CHAPTER TWENTY-EIGHT

It was two in the morning, and McKenzie, keeping a watch by standing inside the cabin gang-way with his head and shoulders above the slide, noticed that the foresail was too much for the vessel in the hurricane squalls then blowing. To Wesley Sanders, standing on the cabin house hanging on to the main-boom, he bawled, “Go’n call the boys. We’ll have to reef that fores’l!”

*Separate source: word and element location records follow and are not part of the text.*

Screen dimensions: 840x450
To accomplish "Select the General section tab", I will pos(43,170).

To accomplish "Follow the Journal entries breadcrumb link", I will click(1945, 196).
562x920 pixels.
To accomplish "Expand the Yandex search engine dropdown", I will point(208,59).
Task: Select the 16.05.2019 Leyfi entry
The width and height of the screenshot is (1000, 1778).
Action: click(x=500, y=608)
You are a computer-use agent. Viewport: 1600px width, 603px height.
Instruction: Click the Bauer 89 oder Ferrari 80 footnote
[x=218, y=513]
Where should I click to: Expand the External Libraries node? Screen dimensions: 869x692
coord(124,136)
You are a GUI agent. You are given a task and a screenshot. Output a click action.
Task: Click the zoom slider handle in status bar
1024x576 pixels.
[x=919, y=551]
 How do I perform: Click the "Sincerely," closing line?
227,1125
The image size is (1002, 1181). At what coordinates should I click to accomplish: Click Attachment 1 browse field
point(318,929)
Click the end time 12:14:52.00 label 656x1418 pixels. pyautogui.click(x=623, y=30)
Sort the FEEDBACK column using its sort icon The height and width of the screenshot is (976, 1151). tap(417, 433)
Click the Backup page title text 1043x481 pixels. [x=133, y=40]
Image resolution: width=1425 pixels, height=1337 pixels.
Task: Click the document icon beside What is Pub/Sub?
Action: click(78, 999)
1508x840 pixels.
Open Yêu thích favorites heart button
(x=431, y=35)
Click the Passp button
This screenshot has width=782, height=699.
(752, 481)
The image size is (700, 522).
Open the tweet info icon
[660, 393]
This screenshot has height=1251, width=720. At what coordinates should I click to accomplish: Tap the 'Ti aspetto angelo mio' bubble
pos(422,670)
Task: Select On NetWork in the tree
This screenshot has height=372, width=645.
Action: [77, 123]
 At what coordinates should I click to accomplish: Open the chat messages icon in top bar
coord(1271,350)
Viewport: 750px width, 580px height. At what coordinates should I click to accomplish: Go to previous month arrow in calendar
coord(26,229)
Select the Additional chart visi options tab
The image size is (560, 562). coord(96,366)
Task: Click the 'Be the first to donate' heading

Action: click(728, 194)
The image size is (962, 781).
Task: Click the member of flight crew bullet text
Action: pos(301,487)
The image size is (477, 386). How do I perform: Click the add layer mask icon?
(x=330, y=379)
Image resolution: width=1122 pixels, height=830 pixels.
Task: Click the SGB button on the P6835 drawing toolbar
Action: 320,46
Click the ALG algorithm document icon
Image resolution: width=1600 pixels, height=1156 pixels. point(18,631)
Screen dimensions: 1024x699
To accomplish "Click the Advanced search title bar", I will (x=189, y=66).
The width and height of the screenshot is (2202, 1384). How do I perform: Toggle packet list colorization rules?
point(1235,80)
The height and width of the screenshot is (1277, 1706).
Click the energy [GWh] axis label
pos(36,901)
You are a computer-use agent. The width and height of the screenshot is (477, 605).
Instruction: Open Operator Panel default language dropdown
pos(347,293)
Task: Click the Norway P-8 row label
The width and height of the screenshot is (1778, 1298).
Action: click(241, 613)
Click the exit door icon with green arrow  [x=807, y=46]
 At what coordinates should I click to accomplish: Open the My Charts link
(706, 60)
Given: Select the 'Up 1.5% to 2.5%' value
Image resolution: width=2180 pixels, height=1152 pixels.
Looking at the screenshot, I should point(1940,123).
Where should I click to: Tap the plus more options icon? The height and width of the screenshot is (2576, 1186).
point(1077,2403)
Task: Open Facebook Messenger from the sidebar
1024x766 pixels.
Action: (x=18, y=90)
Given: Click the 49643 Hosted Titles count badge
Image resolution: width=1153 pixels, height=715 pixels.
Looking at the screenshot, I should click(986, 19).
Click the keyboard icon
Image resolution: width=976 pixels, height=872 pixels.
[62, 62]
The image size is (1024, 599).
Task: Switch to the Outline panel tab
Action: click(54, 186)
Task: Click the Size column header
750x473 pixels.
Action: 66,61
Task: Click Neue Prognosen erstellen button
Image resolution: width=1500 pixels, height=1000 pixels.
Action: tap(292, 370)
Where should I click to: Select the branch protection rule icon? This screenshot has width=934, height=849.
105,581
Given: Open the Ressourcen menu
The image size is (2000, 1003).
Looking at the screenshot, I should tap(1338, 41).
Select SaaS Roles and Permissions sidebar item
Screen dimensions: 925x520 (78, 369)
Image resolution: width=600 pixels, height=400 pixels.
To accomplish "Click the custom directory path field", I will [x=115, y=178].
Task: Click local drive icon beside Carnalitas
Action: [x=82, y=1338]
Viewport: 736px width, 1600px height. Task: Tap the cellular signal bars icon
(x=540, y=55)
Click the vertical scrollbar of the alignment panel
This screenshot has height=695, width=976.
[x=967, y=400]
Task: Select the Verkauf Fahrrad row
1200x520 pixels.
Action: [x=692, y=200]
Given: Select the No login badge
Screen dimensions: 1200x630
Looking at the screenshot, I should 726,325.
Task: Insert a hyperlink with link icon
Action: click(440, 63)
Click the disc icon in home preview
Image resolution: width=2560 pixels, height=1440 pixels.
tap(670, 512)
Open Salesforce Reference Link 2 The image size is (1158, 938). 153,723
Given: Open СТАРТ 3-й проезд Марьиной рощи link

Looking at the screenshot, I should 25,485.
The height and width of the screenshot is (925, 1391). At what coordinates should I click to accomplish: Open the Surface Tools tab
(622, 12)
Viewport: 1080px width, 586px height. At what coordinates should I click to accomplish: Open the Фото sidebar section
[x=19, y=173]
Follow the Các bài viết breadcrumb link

Sanders clawed his way forward in the darkness and Donald waited for the men to muster aft. As they peered at the huge seas rushing to loo’ard and felt the terrific force of the wind, they realized that it was time to clip the Alameda’s wings, for if they didn’t reef the sail, either mast or sail would go and they would be in a nasty mess. Never, in his years at sea, had he ever seen such a gale, nor had old Archie or any of the others. It was an awe-inspiring sight—something to put fear in the heart of the boldest, and McKenzie admitted to himself that he was nervous, but not afraid. He was constrained to marvel at the Providence which kept them comparatively safe up to the present in this tremendous broil of wind-thrashed water—this war of elemental Titans in the midst of whom the schooner was tossed like a chip. As he waited for the men to report aft, he thought of some verses about the Gloucester fishermen in the big gale of 1879.

“Oh, the black, black night on Georges,

When eight-score men were lost!

Were you there, ye men of Gloucester?